Understanding “408 Request Timeout” on Apache with PHP
After some studies on the subject I came to the following answer. It is provided by our lead developer and I think it gives good explanation of the subject.
These errors are perfectly normal. They aren't a sign of a larger issue, but normal connections that are holding Apache open for longer than allowed.
For example, client's queries running them over and over kept Apache open. Apache responded by shutting him down appropriately.
If it hadn't, than a handful of people could take over our server and not allow anyone else to connect.
Most often these errors are coming from systems looking for exploits, and you can recreate it by opening a telnet session and leaving it open.
At the same time, tail -f the access log, and within X time (KeepAliveTimeout) you'll see your IP popup with the same error codes.

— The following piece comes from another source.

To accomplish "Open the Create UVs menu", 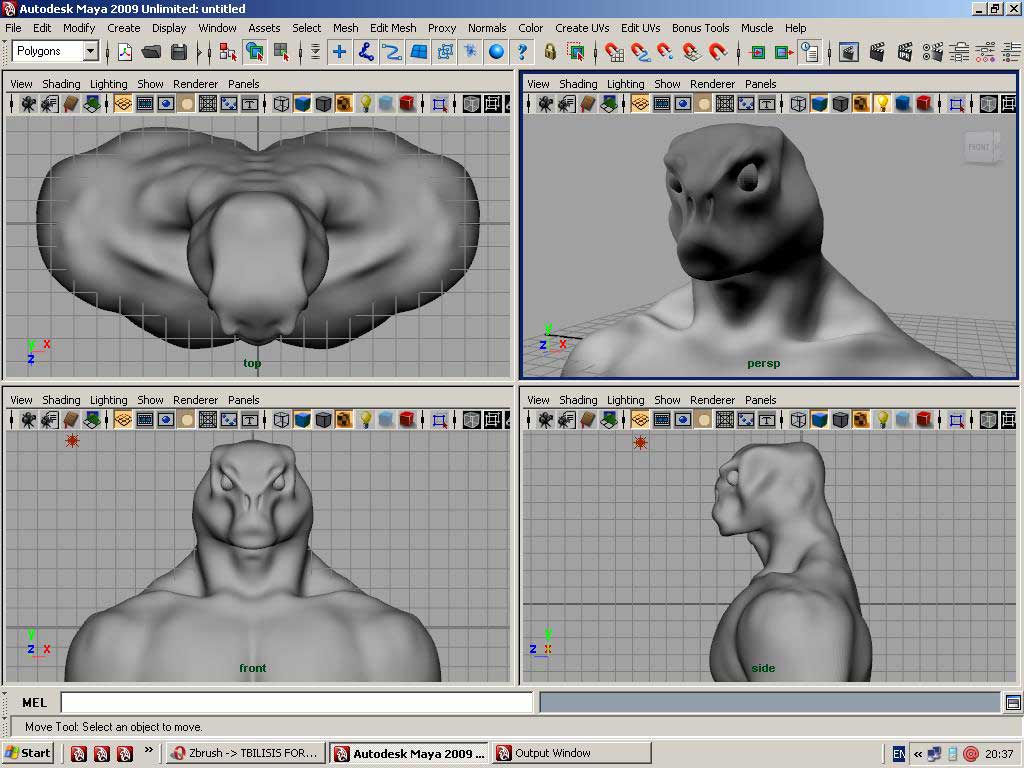I will click(582, 28).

Back in the days of Apache 1.3, this error was common, but then 2.2 came out and they had it removed until enough of us asked for it to be returned since it give us ideas on how many people are holding open just the port, and not requesting an actual resource, etc.
I think nothing else should be done here except to make sure to set Timeout to some reasonable value as I have described in original question.
Actually a lot of 408 messages in apache logs are a result pre-fetching mechanism in modern browsers. From looking in apache logs in the last 3 years the amount of 408 errors had more than doubled for the same traffic.